But there are no words like *sbin, *sboon, *sdick, or *sgin where /s/ is followed by a voiced stop. This
is a phonotactic constraint on the combination of fricatives with stops in English phonology. It is not
something simply determined by their acoustic properties. If the /s/ of spin is electronically spliced, you
would probably hear the word left behind as [bin], not [pin]. Why is this? It is because the main cue for
distinguishing between [p] and [b] occurring initially in a stressed syllable is aspiration. If you detect
aspiration, you assume it is [ph]; if you do not you assume it is [b]. As the sound in spin was preceded
by /s/ before splicing off the [s], it was not initial and so it was unaspirated. So it is perceived as [b].
Obviously, linguistic knowledge of this kind, this COMPETENCE, lies hidden deep in the mind and
you are unlikely to be conscious of it without taking a course in linguistics.
We have established that there is no one-to-one match between acoustic phonetic cues and the phonological
interpretation we give them. What is perceived as the ‘same’ sound is not physically the same sound in all
contexts. Very much depends on the context in which the cues are perceived and on what we know to be
permissible in that context in the language.

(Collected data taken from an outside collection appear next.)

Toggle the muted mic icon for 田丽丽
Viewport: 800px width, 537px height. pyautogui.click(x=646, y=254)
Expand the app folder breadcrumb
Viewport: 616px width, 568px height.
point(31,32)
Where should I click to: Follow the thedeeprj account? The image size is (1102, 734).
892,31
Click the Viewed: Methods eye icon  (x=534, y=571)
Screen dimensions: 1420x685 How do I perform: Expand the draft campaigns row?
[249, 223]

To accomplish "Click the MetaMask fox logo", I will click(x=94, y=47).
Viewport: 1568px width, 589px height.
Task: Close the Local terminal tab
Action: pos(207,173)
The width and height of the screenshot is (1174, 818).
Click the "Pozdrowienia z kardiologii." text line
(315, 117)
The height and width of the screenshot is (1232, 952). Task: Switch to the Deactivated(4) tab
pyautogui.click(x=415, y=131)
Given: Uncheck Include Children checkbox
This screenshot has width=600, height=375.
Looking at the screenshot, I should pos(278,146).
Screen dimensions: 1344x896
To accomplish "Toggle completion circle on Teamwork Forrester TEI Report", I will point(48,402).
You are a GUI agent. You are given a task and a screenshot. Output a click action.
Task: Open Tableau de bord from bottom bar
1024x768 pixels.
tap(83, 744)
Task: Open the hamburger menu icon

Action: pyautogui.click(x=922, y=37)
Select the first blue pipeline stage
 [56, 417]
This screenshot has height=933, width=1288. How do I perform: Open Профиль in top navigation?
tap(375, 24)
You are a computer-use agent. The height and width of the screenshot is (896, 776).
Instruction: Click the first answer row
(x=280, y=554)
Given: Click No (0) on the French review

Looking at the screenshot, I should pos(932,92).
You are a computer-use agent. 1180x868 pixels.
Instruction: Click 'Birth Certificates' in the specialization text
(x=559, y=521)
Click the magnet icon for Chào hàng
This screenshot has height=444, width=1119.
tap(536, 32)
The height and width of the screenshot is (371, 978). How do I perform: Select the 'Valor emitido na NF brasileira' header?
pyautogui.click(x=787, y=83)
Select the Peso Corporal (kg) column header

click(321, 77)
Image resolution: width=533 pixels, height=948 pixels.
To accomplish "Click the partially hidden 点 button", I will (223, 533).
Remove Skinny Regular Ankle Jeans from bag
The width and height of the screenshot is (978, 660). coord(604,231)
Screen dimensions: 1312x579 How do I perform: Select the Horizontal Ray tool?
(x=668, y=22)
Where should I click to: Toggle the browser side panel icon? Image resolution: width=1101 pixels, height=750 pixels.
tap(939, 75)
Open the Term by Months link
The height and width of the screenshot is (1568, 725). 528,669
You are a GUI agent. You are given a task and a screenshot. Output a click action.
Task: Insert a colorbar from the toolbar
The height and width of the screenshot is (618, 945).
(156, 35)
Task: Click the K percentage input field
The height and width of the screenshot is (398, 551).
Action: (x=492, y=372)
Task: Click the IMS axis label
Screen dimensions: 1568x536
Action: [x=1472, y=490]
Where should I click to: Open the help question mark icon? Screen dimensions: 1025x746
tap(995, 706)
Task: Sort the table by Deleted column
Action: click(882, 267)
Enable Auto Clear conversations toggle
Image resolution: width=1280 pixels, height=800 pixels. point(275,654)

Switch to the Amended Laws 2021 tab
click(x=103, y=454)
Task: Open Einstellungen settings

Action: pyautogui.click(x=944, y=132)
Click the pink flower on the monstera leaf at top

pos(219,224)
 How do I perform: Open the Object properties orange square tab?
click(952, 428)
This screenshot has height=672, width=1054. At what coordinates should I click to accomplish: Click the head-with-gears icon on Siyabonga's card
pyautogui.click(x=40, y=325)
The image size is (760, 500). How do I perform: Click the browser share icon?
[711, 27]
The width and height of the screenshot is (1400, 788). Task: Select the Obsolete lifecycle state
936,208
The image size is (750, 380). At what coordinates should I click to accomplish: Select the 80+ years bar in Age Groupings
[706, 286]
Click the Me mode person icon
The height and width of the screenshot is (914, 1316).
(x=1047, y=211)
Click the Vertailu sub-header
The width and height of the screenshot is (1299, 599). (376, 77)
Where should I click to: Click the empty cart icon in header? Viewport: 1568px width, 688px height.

One model that has been proposed to account for the way people perceive speech is ANALYSIS BY
SYNTHESIS (cf. Halle and Stevens (1962), Studdert-Kennedy (1974, 1976), Stevens and House (1972)).
Its proponents claim that hearers recognise speech sounds uttered by speakers by matching them with
speech sounds that are synthesised in their heads. Specifically, the synthesising is said to involve modelling
the articulatory gestures that the speaker makes to produce those sounds. In the light of what was said above
concerning the incredible speed of word recognition, it is implausible to expect hearers to perform the
analysis by synthesis routine. So, many reject this model.
Clearly, the perception of individual speech sounds is far from straightforward. But the perception of
running speech presents an even greater challenge. A major problem (which people are most acutely aware
of when listening to a language in which they have little competence) is that, in fluent speech, words come
out in a gushing stream. In purely physical terms, it is normally impossible to hear where one word ends and
the next one begins. Looking up each word in the mental lexicon as it is heard is not a credible strategy.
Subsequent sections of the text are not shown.